Arcelor Mittal and Nippon Steel have agreed to boost automotive sheet capacity at their
equally-owned joint venture in the U.S., the Nikkei business daily reported on Monday.
L.N. Mittal and Akio Mimura, the heads of the world's No. 1 and No. 2 steelmakers, also agreed to expand their alliance in areas other than their U.S. venture at a meeting in New Delhi on Sunday, the paper said.
The two companies are seen doubling the capacity at the 500,000 tons-a-year Indiana plant at an estimated cost of 30 billion yen ($254 million) to meet strong demand from Japanese automakers such as Toyota Motorand Honda Motor, it said.
Nippon Steel spokesman Hiroshi Nakashima said no decision had been made. "We have been saying that we would need more capacity in the United States to catch up with strong demand there, but the size of the investment and other details had not been decided," he said.
The paper quoted Chairman L.N. Mittal as saying Arcelor Mittal had no plans to launch any bids in Japan. "Nippon Steel and Mittal's ties are solid and strong, and excel in any other M&A deals," the paper quoted Mittal as saying.
The paper also said Arcelor Mittal and Nippon Steel would consider tie-ups in areas other than the United States and Europe.
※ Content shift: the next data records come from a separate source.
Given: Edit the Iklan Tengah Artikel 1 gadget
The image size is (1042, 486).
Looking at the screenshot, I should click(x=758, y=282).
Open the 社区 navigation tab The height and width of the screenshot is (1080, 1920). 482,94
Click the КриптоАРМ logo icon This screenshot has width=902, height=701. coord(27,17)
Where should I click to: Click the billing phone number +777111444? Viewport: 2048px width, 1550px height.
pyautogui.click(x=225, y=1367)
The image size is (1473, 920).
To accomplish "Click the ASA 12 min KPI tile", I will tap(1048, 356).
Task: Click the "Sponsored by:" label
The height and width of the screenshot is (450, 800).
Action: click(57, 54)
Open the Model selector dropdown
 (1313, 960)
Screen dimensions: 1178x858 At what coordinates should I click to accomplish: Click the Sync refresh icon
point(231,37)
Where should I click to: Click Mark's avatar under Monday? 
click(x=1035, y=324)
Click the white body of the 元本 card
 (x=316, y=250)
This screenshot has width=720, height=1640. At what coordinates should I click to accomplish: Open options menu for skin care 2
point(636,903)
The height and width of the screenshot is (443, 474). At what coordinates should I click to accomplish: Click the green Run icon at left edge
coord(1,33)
In Europe, Nippon Steel has supplied car steel sheet to Japanese automakers there through Arcelor.
Speculation of further realignments in the global steel sector since the birth of Arcelor Mittal last year has boosted shares in Nippon Steel and the world's major steel makers.
Nippon Steel stock has gained 26% this year.
Nippon Steel, the biggest beneficiary of strong worldwide sales of Japanese cars, earlier this month raised its full-year forecast for the third time in six months on booming demand from carmakers and said it would post a record profit for a third straight year.
The Japanese company has been strengthening capital and business ties with its allies including South Korea's POSCO , helping it increase shipment volumes through mutual supplies of steel slabs as well as raise defenses against unsolicited takeover bids.